Se trata de la creación del Sistema Integrado de Salud (SIPBA) y la constitución del Centro de Industria Farmacéutica Bonaerense, una Sociedad Anónima con Participación Estatal Mayoritaria (SAPEM) destinada a la producción pública de medicamentos, vacunas e insumos médicos.
Ambas iniciativas ya tomaron estado parlamentario en la Cámara alta provincial y fueron giradas de forma directa a la Comisión de Salud para iniciar su debate de comisiones.


La apuesta por la empresa farmacéutica estatal representa una reformulación de un proyecto previo impulsado por el ministro de Salud, Nicolás Kreplak, que había obtenido media sanción en Diputados durante 2024 pero que terminó perdiendo estado parlamentario en el Senado.
Ahora, el Ejecutivo provincial reactiva la propuesta desde cero, modificando su figura jurídica hacia una sociedad anónima para dotarla de mayor agilidad comercial.
A su vez, Kreplak puso el foco sobre la fuerte asimetría en el financiamiento del sector público respecto al privado. Según precisó, actualmente el 50% de las camas de los hospitales públicos bonaerenses están ocupadas por usuarios que cuentan con obra social, pero el recupero de esos recursos por parte del Estado provincial "ni de casualidad llega ni al 10%".

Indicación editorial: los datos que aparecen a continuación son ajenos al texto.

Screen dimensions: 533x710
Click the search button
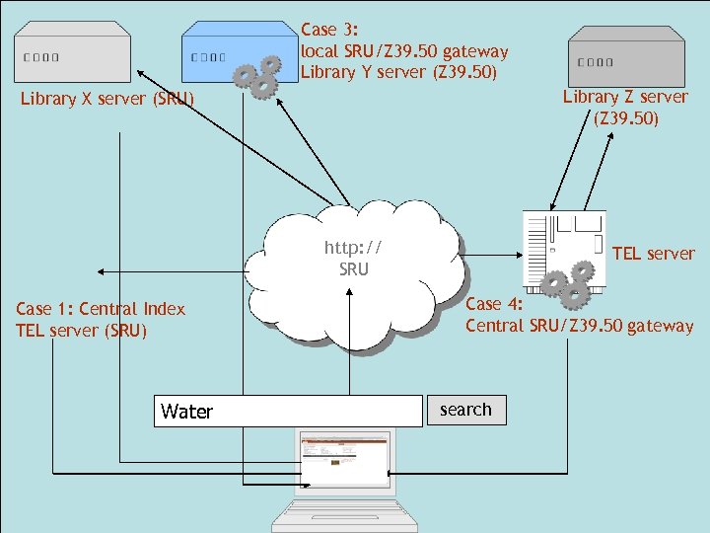[x=465, y=410]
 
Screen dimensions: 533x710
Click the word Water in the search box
[x=186, y=412]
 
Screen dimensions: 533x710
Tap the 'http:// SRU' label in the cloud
[x=353, y=259]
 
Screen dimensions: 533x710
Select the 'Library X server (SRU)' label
[x=107, y=99]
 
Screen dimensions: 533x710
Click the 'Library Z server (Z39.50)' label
[x=625, y=108]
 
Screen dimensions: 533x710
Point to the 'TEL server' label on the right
[x=653, y=254]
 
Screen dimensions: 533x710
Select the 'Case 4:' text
[x=496, y=304]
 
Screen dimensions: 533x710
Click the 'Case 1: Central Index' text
[x=101, y=309]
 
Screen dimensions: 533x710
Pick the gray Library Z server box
[x=626, y=55]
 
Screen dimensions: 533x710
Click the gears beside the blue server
[x=255, y=77]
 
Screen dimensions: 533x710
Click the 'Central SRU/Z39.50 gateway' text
[x=579, y=326]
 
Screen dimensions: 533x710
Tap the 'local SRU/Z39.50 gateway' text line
[x=404, y=51]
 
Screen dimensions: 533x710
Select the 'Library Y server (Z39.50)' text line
[x=398, y=72]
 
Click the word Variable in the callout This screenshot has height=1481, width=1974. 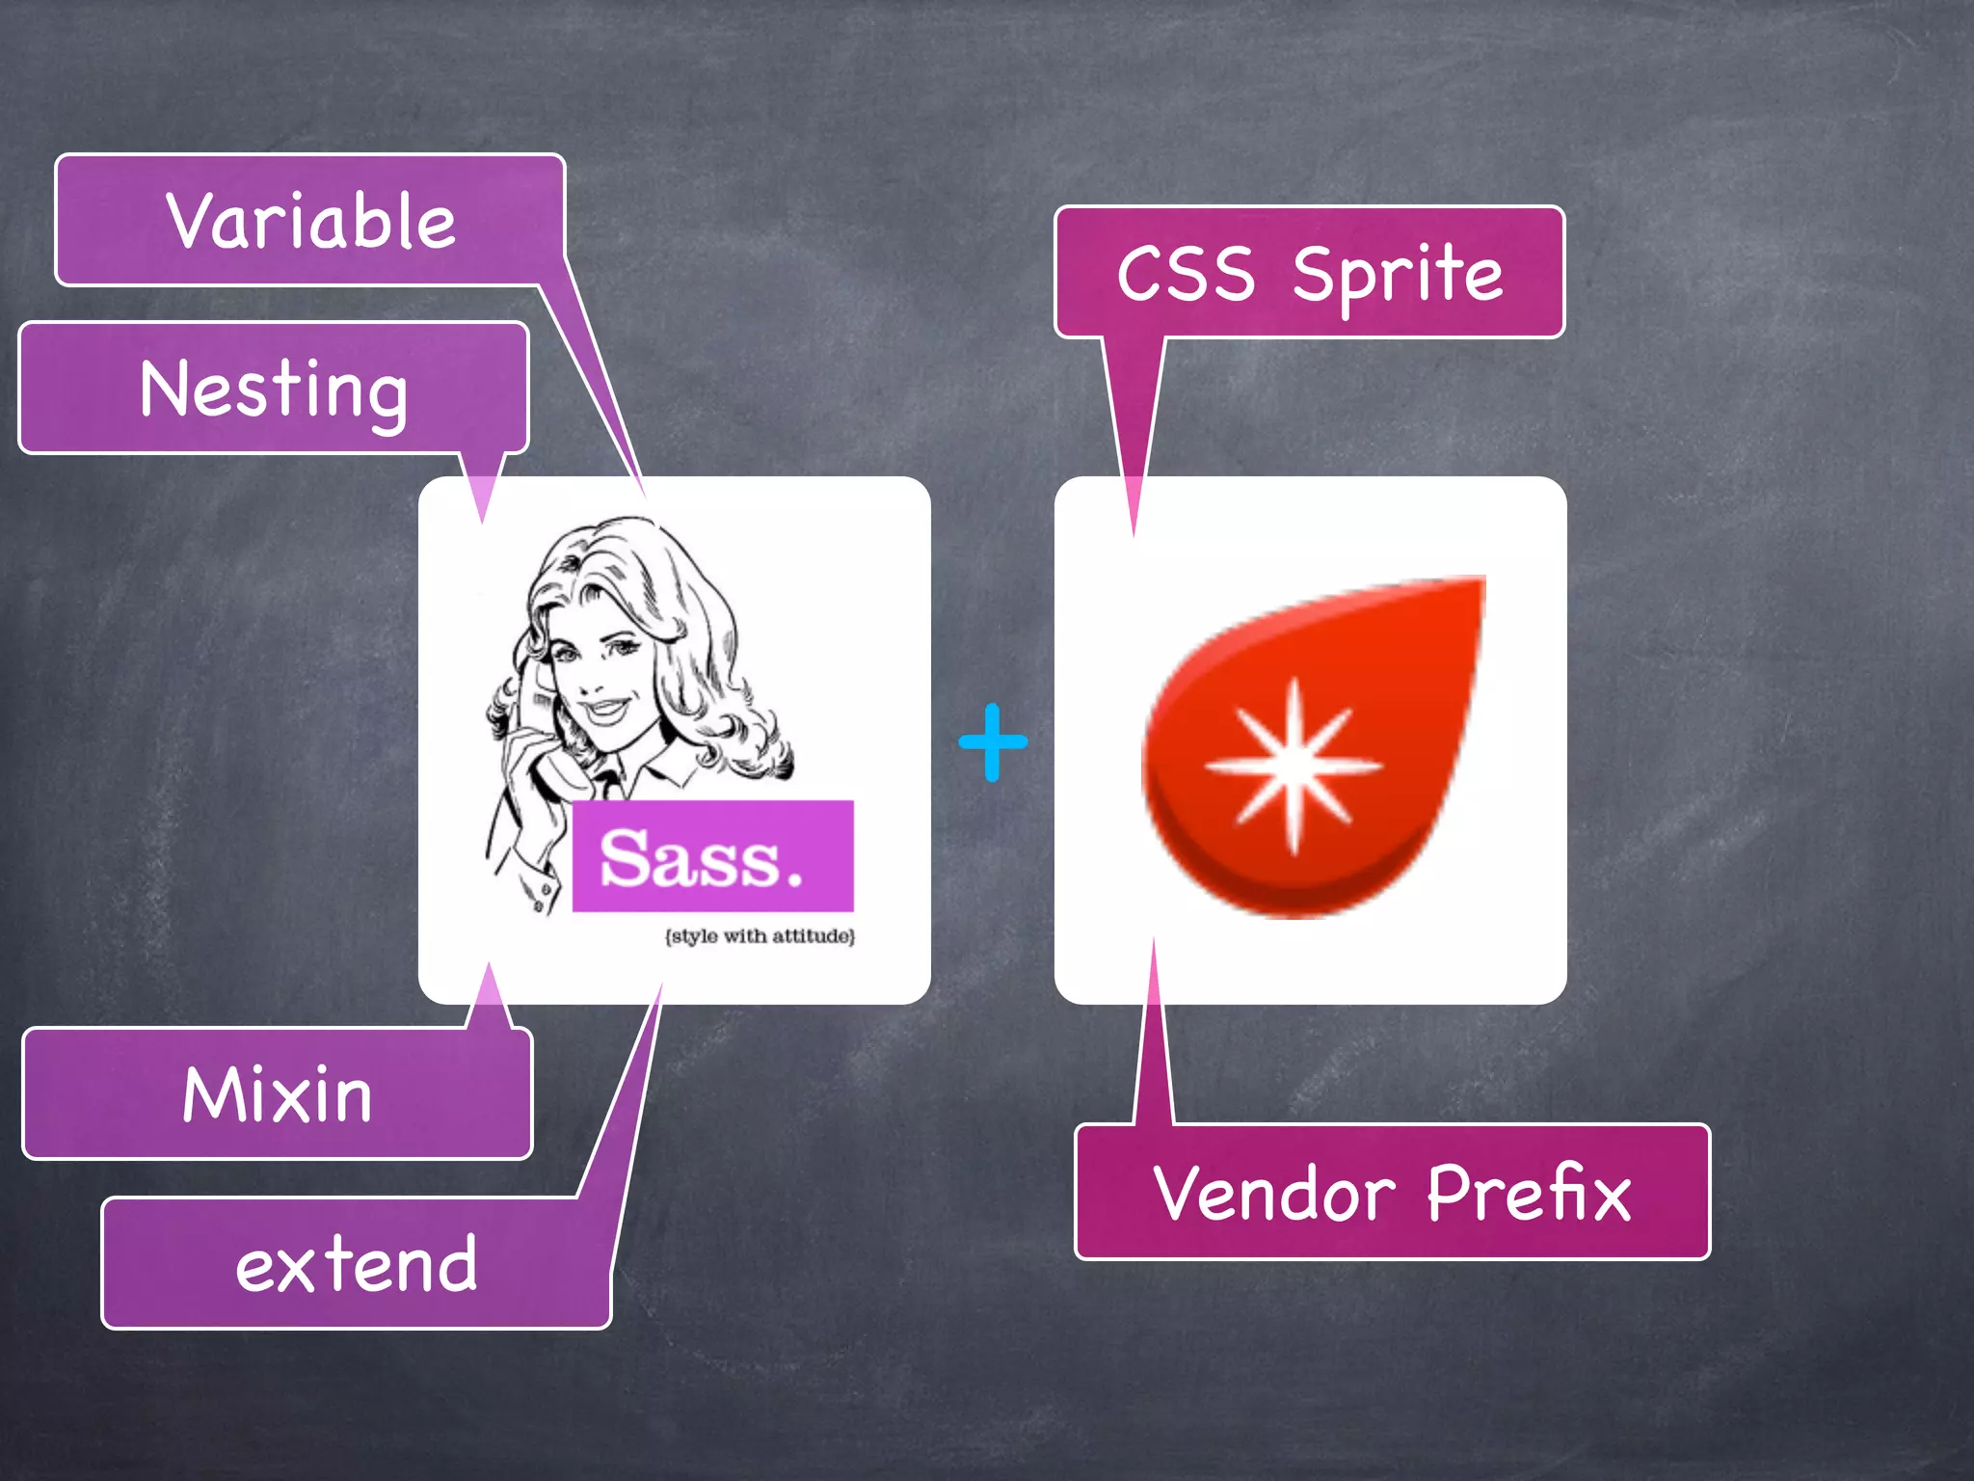pyautogui.click(x=310, y=221)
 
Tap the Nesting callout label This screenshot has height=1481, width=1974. pyautogui.click(x=274, y=390)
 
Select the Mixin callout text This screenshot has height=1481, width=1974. pyautogui.click(x=278, y=1095)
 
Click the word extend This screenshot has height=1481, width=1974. pyautogui.click(x=357, y=1264)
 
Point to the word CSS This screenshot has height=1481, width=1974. pyautogui.click(x=1186, y=274)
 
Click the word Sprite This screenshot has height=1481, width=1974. pyautogui.click(x=1398, y=275)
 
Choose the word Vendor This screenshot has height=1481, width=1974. pyautogui.click(x=1274, y=1194)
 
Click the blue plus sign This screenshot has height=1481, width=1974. pyautogui.click(x=993, y=741)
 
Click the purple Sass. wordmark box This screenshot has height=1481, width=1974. pyautogui.click(x=712, y=856)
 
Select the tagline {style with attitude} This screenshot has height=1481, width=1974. pyautogui.click(x=760, y=936)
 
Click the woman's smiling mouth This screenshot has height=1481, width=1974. pyautogui.click(x=605, y=712)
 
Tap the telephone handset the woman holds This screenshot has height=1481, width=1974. pyautogui.click(x=540, y=733)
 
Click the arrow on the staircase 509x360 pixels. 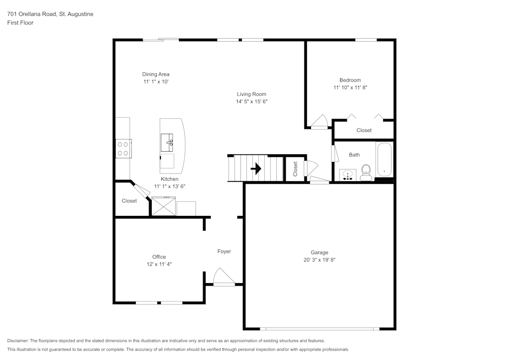[x=256, y=169]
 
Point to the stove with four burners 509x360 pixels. [x=123, y=148]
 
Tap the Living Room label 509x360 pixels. [x=251, y=94]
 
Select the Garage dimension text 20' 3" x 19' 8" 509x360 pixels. [x=320, y=260]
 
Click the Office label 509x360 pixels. [x=159, y=257]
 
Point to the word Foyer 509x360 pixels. [x=224, y=252]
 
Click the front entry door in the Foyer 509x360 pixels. [x=223, y=278]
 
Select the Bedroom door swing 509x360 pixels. [x=320, y=122]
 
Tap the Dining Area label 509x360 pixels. [x=156, y=74]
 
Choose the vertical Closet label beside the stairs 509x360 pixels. [x=295, y=169]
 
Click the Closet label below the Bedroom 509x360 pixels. [x=364, y=130]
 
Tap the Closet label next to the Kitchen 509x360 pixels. [x=129, y=201]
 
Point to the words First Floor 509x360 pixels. [x=20, y=23]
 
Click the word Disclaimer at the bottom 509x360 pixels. [x=18, y=341]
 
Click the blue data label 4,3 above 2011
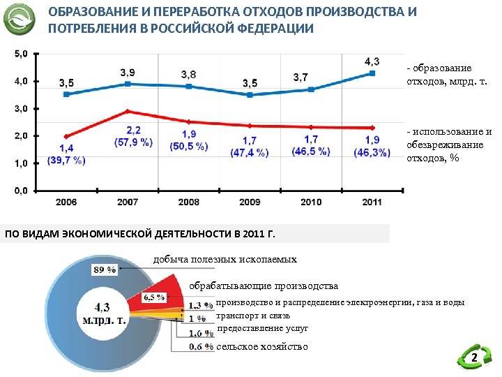[372, 61]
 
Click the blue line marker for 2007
[127, 84]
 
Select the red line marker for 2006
[66, 136]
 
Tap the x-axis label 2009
[250, 202]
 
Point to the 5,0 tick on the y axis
[22, 53]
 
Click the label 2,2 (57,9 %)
[133, 136]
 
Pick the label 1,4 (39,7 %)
[66, 154]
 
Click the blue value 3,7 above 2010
[301, 77]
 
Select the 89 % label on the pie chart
[104, 270]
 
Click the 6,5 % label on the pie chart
[153, 297]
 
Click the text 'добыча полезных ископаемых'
[225, 260]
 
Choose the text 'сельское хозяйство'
[262, 347]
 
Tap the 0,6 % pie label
[201, 346]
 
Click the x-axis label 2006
[66, 202]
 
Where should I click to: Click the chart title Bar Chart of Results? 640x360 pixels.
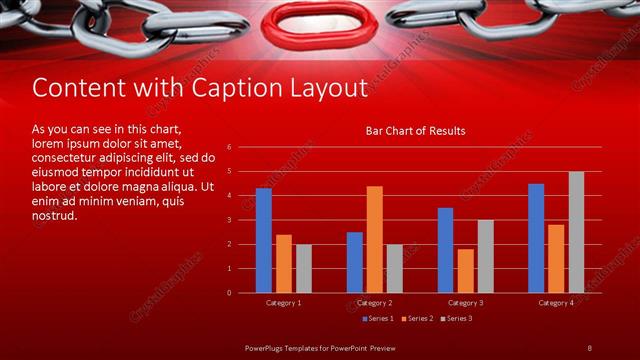(x=415, y=131)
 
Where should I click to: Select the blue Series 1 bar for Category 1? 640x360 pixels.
(x=264, y=240)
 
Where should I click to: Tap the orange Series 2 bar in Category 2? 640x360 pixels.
(x=374, y=239)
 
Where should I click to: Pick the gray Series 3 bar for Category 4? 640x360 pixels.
(x=577, y=232)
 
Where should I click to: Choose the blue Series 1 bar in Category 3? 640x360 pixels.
(x=445, y=250)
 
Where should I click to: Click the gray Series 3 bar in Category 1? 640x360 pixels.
(x=304, y=268)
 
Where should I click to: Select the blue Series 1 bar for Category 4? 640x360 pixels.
(x=536, y=238)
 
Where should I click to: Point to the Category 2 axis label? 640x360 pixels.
(x=374, y=302)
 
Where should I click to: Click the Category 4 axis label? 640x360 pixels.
(x=556, y=302)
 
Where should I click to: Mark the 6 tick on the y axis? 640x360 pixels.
(x=230, y=148)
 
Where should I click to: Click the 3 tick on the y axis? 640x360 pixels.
(x=230, y=220)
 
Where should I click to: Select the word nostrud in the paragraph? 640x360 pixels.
(x=54, y=215)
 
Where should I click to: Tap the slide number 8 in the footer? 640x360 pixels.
(x=589, y=347)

Para el titular de la cartera sanitaria, esta brecha deja a los efectores privados con margen de rentabilidad "para pagar hotelería suntuosa" mientras el entramado público absorbe la demanda real quedando subfinanciado.

Así, el Ejecutivo bonaerense vuelve a hacer hincapié con un dúo de proyectos ambiciosos para Kicillof y que prometen traer discusión en el recinto legislativo.